4  Binary Data and Choices

4.1 The Data

For this chapter, we will be using the data from Wagenmakers et al. (2008) - Experiment 1 (also reanalyzed by Heathcote and Love 2012), that contains responses and response times for several participants in two conditions (where instructions emphasized either speed or accuracy). Using the same procedure as the authors, we excluded all trials with uninterpretable response time, i.e., responses that are too fast (<180 ms) or too slow (>2 sec instead of >3 sec, see Thériault et al. 2024 for a discussion on outlier removal).
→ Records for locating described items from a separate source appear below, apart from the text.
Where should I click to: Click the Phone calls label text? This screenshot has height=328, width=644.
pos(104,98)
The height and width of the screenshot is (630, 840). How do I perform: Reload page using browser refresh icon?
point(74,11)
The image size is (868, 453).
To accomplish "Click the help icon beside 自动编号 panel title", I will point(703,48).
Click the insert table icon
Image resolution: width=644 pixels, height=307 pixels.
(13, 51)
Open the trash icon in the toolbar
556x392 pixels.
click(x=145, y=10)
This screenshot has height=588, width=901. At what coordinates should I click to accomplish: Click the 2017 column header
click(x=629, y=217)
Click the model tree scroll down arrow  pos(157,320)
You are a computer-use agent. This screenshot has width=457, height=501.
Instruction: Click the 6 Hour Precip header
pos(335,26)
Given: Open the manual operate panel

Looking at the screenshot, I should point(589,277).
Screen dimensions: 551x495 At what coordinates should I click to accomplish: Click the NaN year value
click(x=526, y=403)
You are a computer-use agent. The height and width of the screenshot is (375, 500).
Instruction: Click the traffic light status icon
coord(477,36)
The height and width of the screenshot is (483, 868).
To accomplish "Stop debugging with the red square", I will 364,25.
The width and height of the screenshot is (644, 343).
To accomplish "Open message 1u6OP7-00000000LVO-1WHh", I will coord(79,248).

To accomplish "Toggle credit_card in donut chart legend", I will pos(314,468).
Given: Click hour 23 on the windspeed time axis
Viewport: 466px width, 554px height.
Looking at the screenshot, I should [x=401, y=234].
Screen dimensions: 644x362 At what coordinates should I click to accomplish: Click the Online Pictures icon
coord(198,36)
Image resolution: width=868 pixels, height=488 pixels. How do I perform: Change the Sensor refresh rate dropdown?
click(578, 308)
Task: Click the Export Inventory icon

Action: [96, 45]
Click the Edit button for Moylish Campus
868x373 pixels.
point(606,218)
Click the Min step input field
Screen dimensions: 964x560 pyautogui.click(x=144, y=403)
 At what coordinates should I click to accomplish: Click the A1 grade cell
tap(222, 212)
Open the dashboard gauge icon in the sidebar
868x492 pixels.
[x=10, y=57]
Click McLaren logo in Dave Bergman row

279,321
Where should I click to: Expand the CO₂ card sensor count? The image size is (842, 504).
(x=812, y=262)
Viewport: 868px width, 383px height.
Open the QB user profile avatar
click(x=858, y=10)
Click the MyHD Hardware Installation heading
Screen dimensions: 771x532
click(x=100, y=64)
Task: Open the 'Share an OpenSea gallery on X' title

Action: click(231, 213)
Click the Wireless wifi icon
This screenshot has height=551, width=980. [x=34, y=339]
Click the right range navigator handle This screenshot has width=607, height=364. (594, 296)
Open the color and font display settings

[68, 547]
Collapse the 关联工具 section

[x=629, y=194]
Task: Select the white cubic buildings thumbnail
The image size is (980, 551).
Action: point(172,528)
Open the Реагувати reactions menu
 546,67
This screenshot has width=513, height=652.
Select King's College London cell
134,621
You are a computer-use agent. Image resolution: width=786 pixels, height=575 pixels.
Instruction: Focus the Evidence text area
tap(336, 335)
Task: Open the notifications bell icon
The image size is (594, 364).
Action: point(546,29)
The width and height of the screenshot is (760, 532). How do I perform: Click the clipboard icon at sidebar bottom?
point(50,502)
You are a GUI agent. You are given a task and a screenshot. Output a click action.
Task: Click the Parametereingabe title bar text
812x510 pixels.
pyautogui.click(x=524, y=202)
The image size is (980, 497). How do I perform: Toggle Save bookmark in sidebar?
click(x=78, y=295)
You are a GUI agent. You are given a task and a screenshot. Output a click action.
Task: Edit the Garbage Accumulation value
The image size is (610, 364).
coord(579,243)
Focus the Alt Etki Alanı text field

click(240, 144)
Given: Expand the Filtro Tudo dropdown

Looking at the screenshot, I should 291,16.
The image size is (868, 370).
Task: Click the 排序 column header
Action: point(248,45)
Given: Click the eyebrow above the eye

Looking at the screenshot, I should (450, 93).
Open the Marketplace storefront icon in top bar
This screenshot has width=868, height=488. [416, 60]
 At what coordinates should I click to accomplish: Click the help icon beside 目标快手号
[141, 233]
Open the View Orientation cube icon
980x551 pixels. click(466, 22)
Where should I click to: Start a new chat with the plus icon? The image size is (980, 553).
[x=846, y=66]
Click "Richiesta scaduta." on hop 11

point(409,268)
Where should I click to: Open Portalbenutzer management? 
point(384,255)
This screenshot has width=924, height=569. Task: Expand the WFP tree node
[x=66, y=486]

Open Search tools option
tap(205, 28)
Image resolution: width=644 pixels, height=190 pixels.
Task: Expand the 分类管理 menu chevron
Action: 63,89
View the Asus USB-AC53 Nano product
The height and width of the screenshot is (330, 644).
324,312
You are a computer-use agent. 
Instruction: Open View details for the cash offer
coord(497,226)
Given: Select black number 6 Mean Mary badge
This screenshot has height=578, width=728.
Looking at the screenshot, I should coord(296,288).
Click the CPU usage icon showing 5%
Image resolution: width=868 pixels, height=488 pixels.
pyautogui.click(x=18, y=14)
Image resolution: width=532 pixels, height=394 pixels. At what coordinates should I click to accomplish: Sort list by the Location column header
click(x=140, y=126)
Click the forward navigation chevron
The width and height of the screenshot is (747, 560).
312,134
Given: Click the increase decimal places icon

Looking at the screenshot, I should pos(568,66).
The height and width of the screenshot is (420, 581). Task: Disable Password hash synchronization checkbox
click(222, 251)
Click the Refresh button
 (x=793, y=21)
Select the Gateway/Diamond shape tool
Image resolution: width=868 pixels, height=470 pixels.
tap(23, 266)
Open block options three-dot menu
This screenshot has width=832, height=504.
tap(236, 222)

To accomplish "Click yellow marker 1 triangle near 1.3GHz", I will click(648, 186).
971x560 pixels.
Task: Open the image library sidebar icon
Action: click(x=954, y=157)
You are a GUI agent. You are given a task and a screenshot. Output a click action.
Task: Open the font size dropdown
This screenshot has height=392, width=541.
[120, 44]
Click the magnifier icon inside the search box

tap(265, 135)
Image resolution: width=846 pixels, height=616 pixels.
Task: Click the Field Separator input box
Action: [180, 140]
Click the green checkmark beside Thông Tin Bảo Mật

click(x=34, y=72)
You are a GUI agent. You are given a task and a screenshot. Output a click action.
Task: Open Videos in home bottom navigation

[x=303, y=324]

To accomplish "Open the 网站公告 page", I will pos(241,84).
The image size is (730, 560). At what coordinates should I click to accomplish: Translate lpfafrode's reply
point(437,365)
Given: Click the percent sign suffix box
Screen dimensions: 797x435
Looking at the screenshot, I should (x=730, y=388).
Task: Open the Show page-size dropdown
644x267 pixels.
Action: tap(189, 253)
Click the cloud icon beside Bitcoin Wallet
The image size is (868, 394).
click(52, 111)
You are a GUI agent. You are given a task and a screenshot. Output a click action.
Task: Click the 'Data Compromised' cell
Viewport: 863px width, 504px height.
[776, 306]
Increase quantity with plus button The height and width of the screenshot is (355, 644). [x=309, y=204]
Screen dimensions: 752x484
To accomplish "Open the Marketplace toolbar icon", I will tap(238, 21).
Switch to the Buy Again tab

In this chapter, we will focus on the “amount” of errors between the two conditions (response times will be the focus of the next chapter).

#| code-fold: false

using Downloads, CSV, DataFrames, Random
using Turing, Distributions, StatsFuns, SubjectiveScalesModels
using GLMakie

Random.seed!(123)  # For reproducibility

df = CSV.read(Downloads.download("https://raw.githubusercontent.com/DominiqueMakowski/CognitiveModels/main/data/wagenmakers2008.csv"), DataFrame)

# Show 10 first rows
first(df, 10)

Let us first compute the average number of errors for each condition.

#| code-fold: false

combine(groupby(df, :Condition), :Error => mean)
dat = combine(groupby(df, :Condition), :Error => mean)

fig = Figure()
ax = Axis(fig[1, 1], ylabel="Average error rate", xticks=([0, 1], ["Speed", "Accuracy"]))
barplot!(ax, [0], [dat.Error_mean[1]], label="Speed", color=:red)
barplot!(ax, [1], [dat.Error_mean[2]], label="Accuracy", color=:green)
axislegend()
fig

Let us then format the data for the model by transforming the Condition column into a binary variable (0 for Speed and 1 for Accuracy). This means that the intercept of the model will represent the error rate in the Speed condition, and we will be able to estimate the effect of the Accuracy condition on the error rate.

#| code-fold: false

df.Accuracy = ifelse.(df.Condition .== "Accuracy", 1, 0)

Our hypothesis is that the Accuracy condition will decrease the error rate compared to the Speed condition.

4.2 Logistic models for Binary Data

The statistical models that we use aim at uncovering the parameters of the distribution that best predicts the data. In a standard linear regression, this means estimating the mean mu \(\mu\) (which often is expressed as a function of another variable, such as the Condition) and the standard deviation sigma \(\sigma\) of the normal distribution that best fits the data.

However, when the dependent variable is binary (e.g., 0 or 1), we cannot use a normal distribution, as it would predict values outside the [0, 1] range. We saw in the previous chapter how to model “probabilities” (values between 0 and 1) using \(Beta\) distributions, but in this part we will use another distribution: the Bernoulli distribution. The Bernoulli distribution is a distribution that generates only zeros and ones (or True and False) with a single parameter: the probability of success p.

In the data above, we saw that the error rate (the proportion - or the “probability” - of errors) in the Speed condition was 0.11 (11%). This would potentially translate into a distribution \(Bernoulli(0.11)\). In our model, we will estimate this probability at this reference condition (aka the intercept), as well as the effect of the Accuracy condition (which, in this case, we expect to be negative, as that condition seems to lower the error rate). We will set priors for these two parameters (intercept and the effect of accuracy) that will get explored by the sampling algorithm.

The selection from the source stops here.